Si la vicepresidenta no quiere que todos los responsable políticos sean mirados por el mismo rasero debe procurar que todos los españoles, vivan donde vivan, tengan las mismas oportunidades; que el “agüita”, por ejemplo, cueste a todos por igual, tanto si residen en unas islas o sí habitan en la Península Ibérica. Eso, si no quiere que los habitantes se vayan a los “extremos” porque comprueban que los dirigentes de este país, queriendo o sin querer, están avivando y fomentando que haya ciudadanos de primera y de segunda clase.

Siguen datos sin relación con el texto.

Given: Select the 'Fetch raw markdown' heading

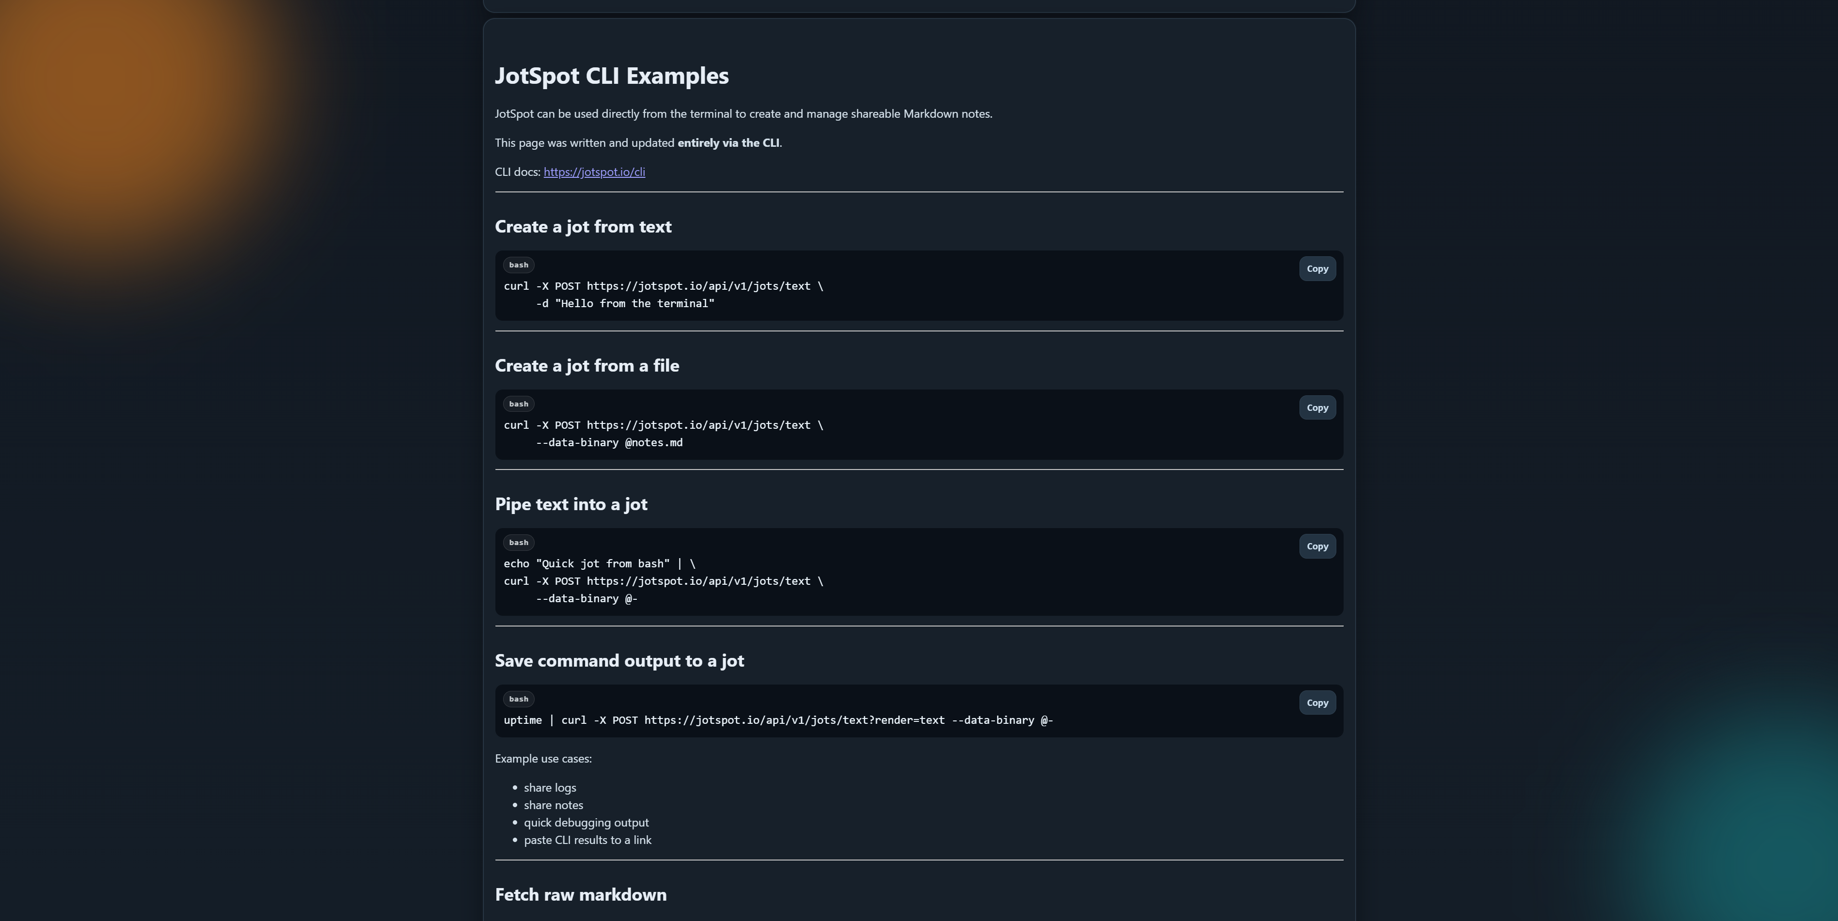Looking at the screenshot, I should pos(580,894).
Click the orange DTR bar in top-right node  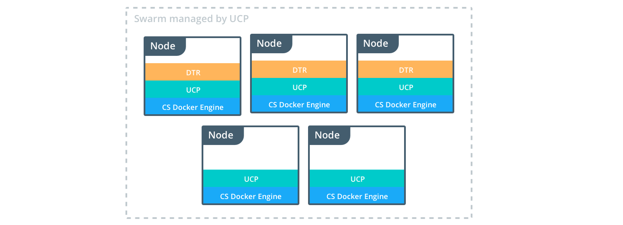coord(405,70)
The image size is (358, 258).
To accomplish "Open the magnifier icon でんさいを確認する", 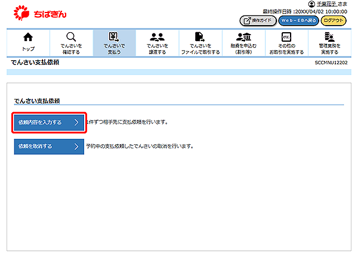I will click(70, 37).
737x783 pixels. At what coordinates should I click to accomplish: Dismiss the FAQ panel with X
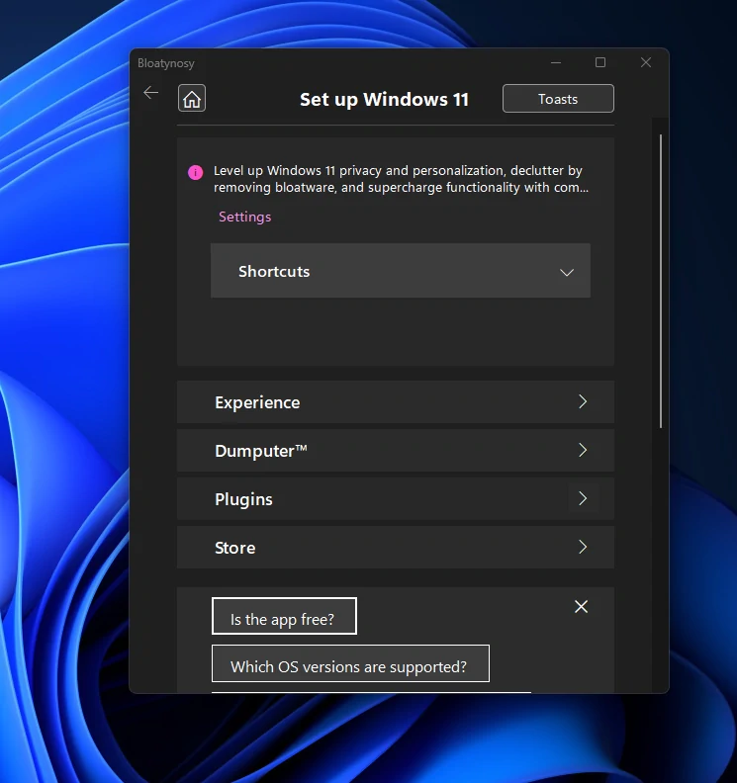click(x=581, y=607)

Cuando cosas tan sencillas como éstas (complicadas, lógicamente, para los que no son capaces de soltar prenda, prebendas, ni privilegios) se vayan arreglando y el ciudadano de a pie compruebe que a los incendiarios de su grupo ministerial, que sólo buscan la confrontación para desunir y pescar en río revuelto, se les ha sellado la boca y que todos sin excepción, reman en la misma dirección, será cuando la gente les tenga más aprecio, mientras tanto, no sirven las bonitas palabras (la experiencia ya nos dice para qué sirve hoy la palabra dada, aunque ésta sea jurada ante la Biblia) si no vienen acompañadas de hechos. Hechos son amores y no buenas razones, reza el dicho popular.